Le tabagisme est-il un frein à la sénescence immunitaire protectrice chez les sujets asthmatiques âgés ?
L'inflammation asthmatique est caractérisée par une infiltration à éosinophiles et à lymphocytes Th2 ; l'identification des facteurs qui peuvent initier
ou augmenter cette infiltration est importante pour la prise en charge de l'asthme, et des études suggèrent que l'exposition à la fumée de tabac
peut être un de ces facteurs.
L'immuno-sénescence, c'est-à-dire la décroissance du système immunitaire liée à l'âge, est un concept récent ; les auteurs ont émis l'hypothèse
que les taux sériques d'IgE et l'inflammation à éosinophiles diminuent avec l'âge chez les asthmatiques n'ayant jamais fumé, alors que cette
diminution est absente chez ceux qui ont fumé ou qui fument encore.
A cet effet, les auteurs ont évalué l'évolution des taux des IgE, des éosinophiles et de l'oxyde d'azote dans l'air exhalé (FENO), en fonction du
tabagisme et de l'âge, de façon transversale chez 307 sujets asthmatiques naïfs de corticoïdes ; ils ont mesuré aussi le taux de lymphopoïétine
thymique (LST) dans les expectorations, cette lymphokine étant induite par le tabagisme et jouant un rôle dans le maintien de l'immunité à Th2.
Les ex-fumeurs étaient définis par un sevrage du tabac depuis au moins 1 an.
Les résultats montrent que :
• les taux d'IgE, d'éosinophiles et de FENO diminuaient avec l'âge chez les sujets n'ayant jamais fumé, ce qui n'était pas observé chez les
fumeurs
• le tabagisme et les taux plus élevés d'IgE étaient des facteurs de risque indépendants d'augmentation des éosinophiles dans le sang
• chez les patients atopiques, le déclin des IgE lié à l'âge était moins net chez les ex-fumeurs, et les comptes d'éosinophiles et la FENO
étaient plus élevés, quel que soit l'âge
• les taux de LST étaient proportionnels aux taux des éosinophiles dans les expectorations et au nombre de paquets-années
• les fumeurs et les ex-fumeurs avaient des niveaux de LST plus élevés que ceux n'ayant jamais fumé.
Ces résultats suggèrent que le tabagisme, et à moindre degré les antécédents de tabagisme, peuvent atténuer la diminution des taux sériques
d'IgE liée à l'âge, et maintenir des taux d'IgE élevés chez les asthmatiques les plus âgés, en particulier s'ils sont atopiques ; ils peuvent aussi
maintenir une inflammation à éosinophiles, dans laquelle, la LST peut jouer un rôle, peut-être par le biais d'une modification épigénétique des
cellules épithéliales bronchiques.
Les mécanismes favorisant l'augmentation des effets du tabagisme sur l'inflammation à éosinophiles chez les asthmatiques atopiques ex-fumeurs
ne sont pas connus ; ils pourraient faire intervenir les lymphocytes T mémoires.

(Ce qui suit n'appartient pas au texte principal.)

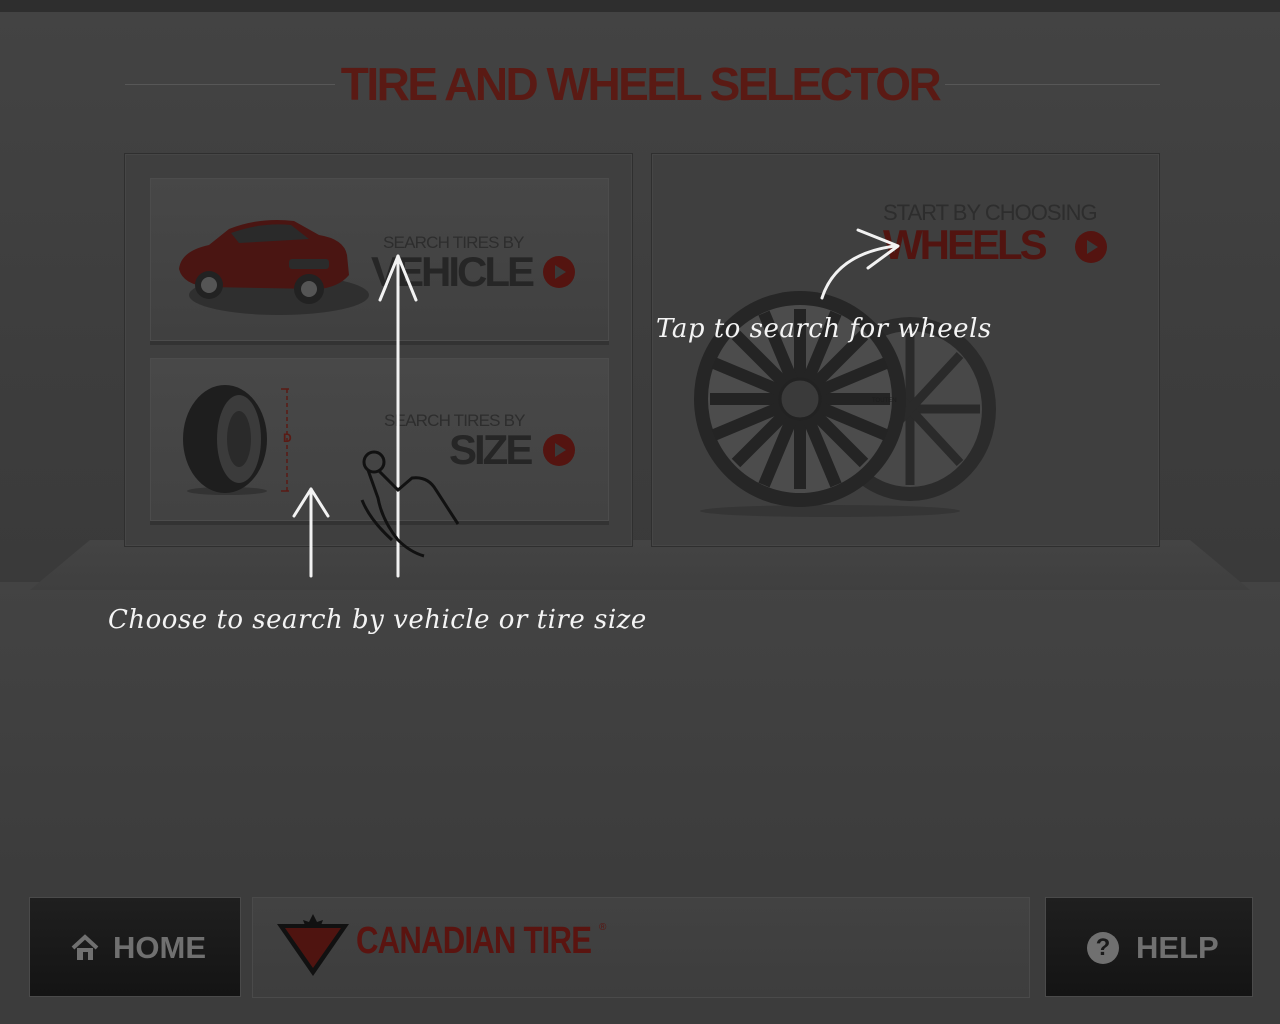  What do you see at coordinates (160, 948) in the screenshot?
I see `home-label: HOME` at bounding box center [160, 948].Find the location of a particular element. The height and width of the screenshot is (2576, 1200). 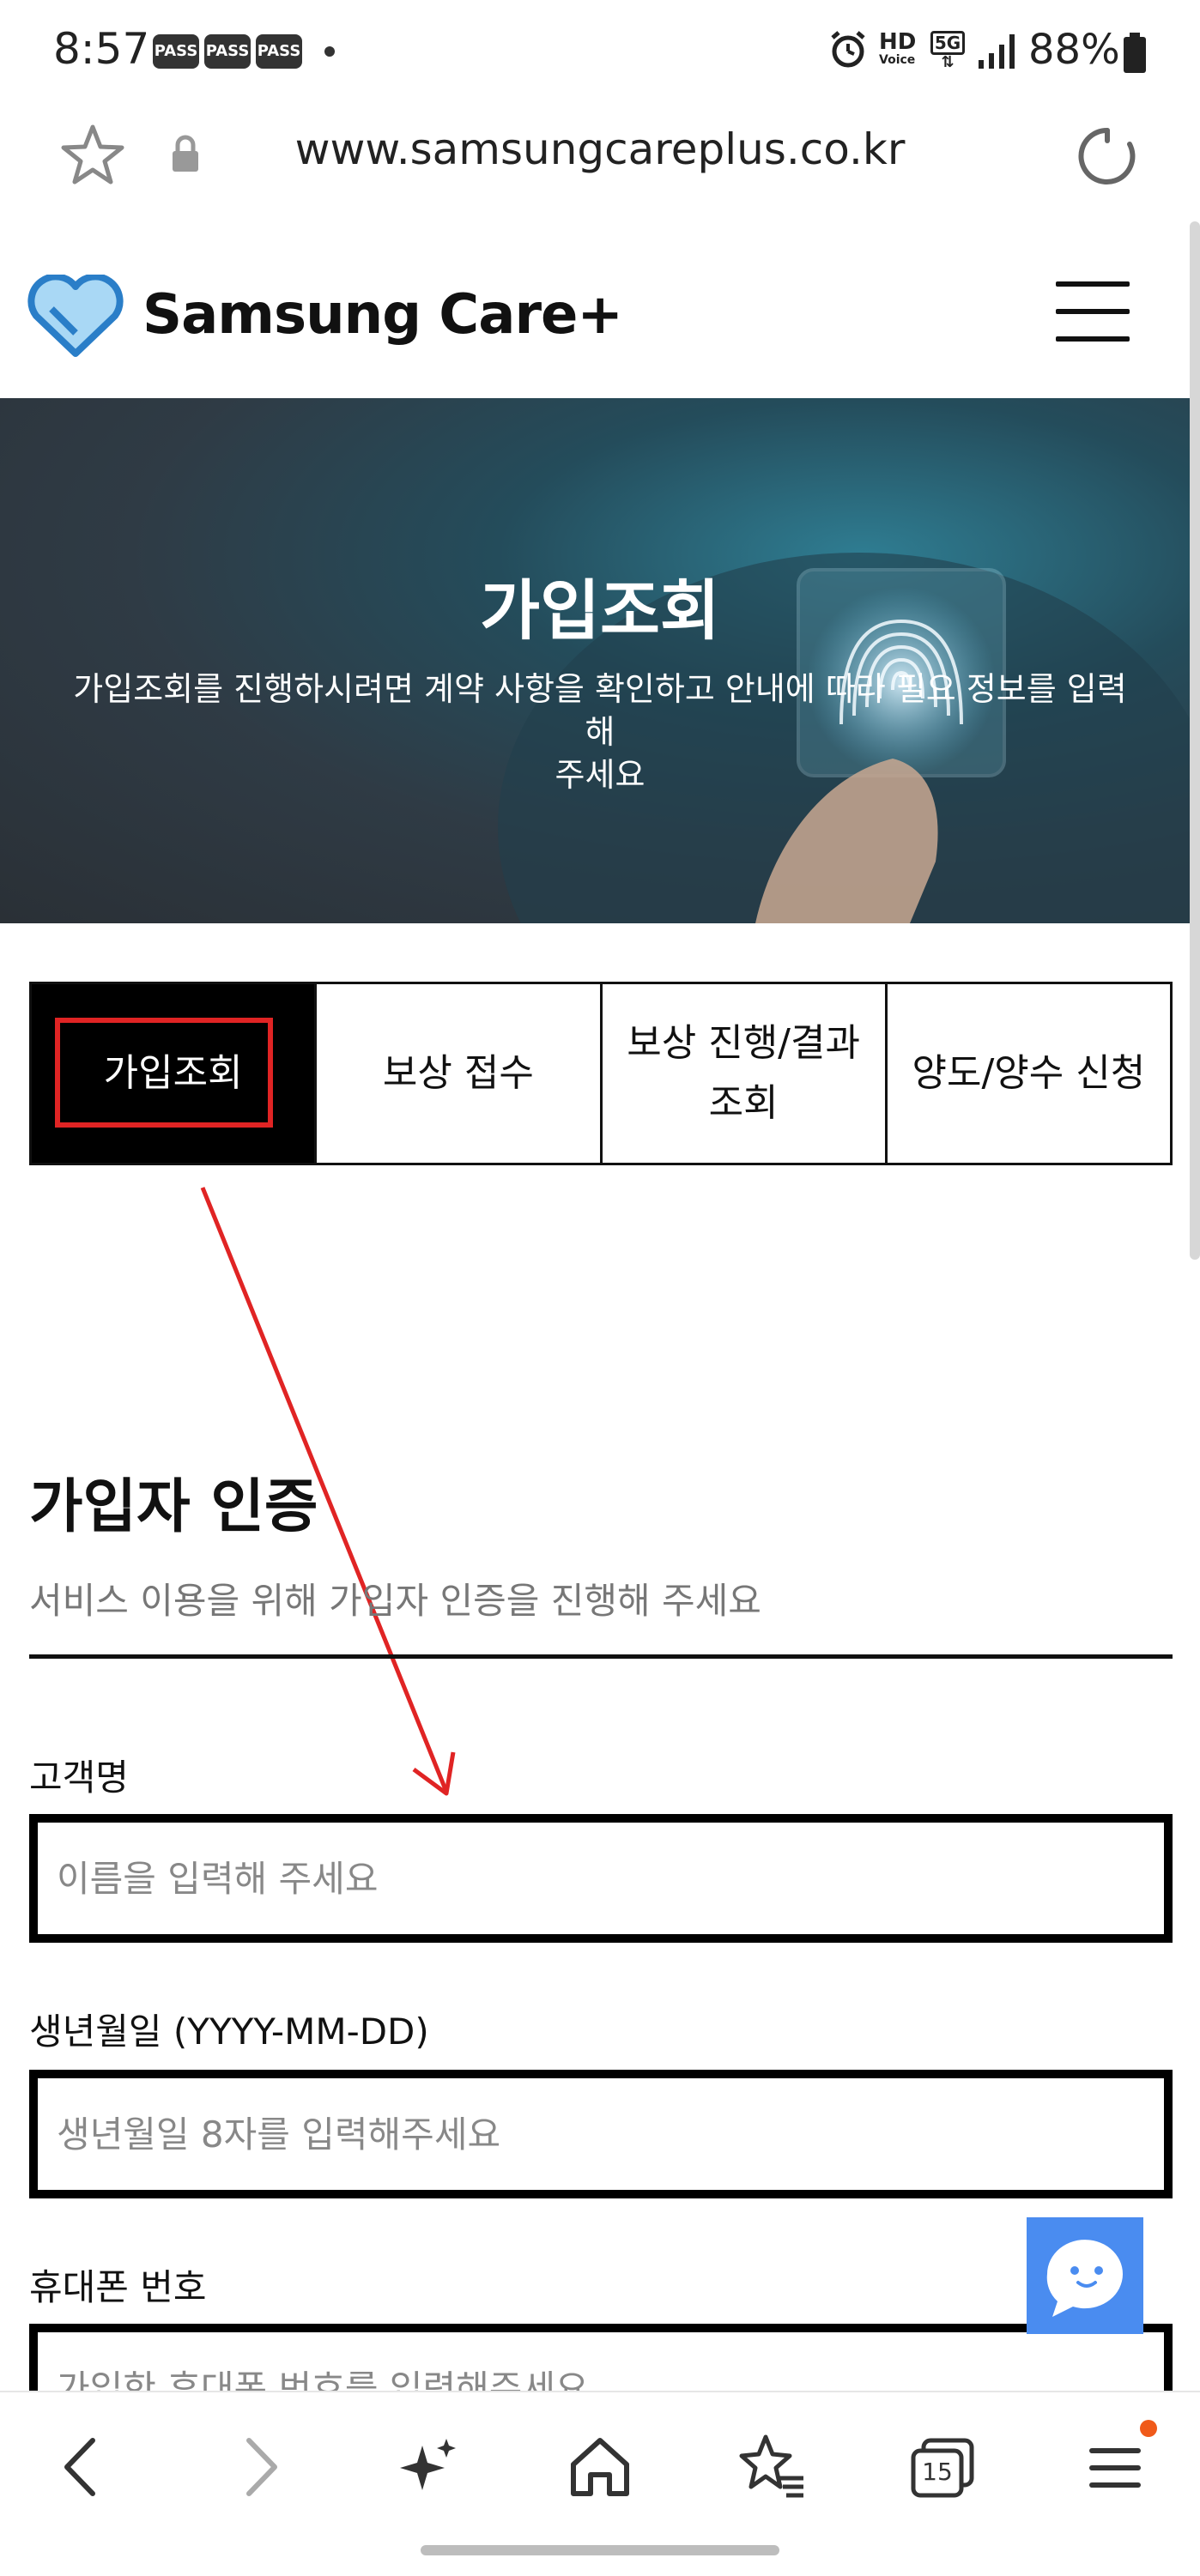

ai-sparkle-icon is located at coordinates (429, 2467).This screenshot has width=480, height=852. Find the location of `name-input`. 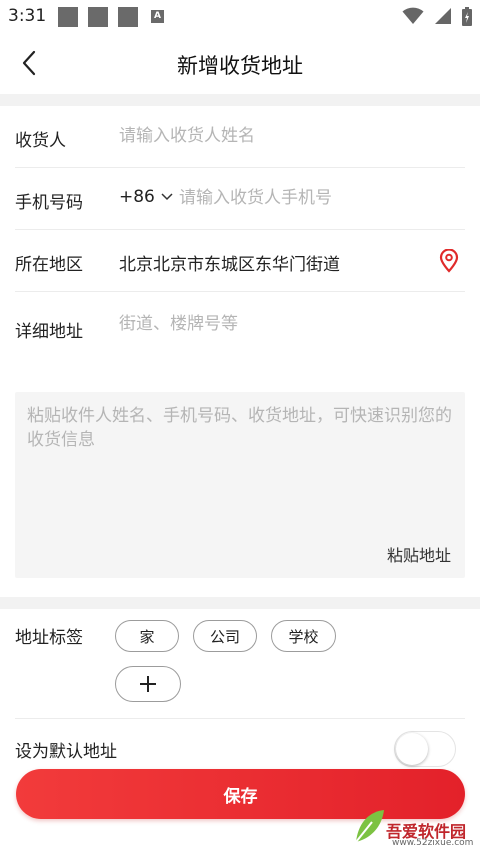

name-input is located at coordinates (284, 136).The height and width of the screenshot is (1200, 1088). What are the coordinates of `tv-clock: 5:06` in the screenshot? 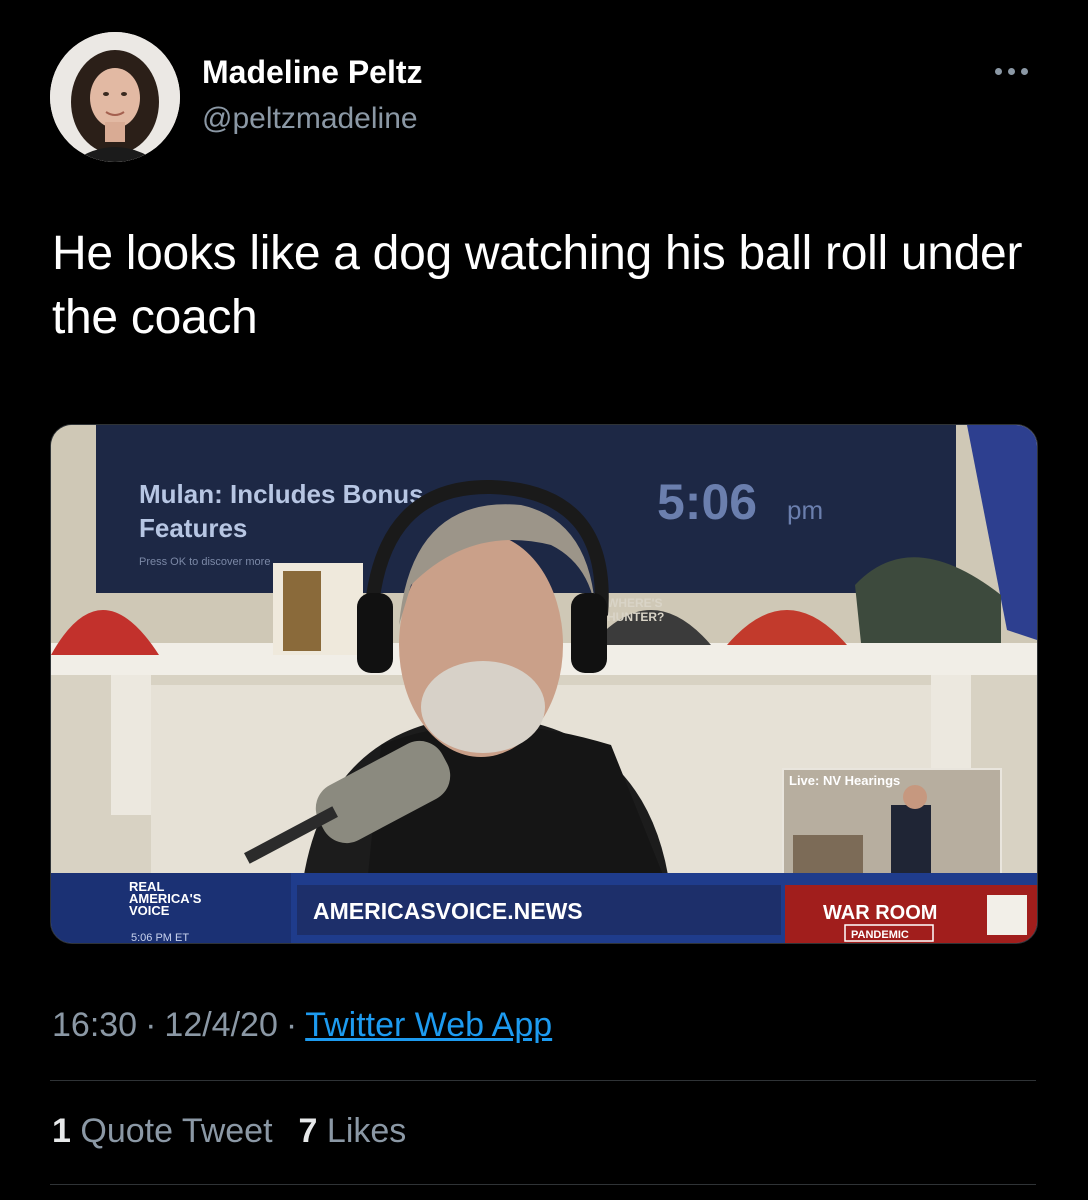 It's located at (707, 502).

Même si cette étude peut avoir des facteurs de limitation (étude transversale et non de cohorte pouvant être source de facteurs confondants,
tabagisme évalué par des auto-questionnaires, patients fumeurs ou ex-fumeurs les plus âgés pouvant avoir une BPCO associée), les auteurs
concluent que le tabagisme peut atténuer l'immuno-sénescence et maintenir l'inflammation à éosinophiles chez les asthmatiques, et que celle-ci
doit être prise en compte dans la prise en charge des sujets âgés exposés au tabagisme, particulièrement s'ils sont atopiques.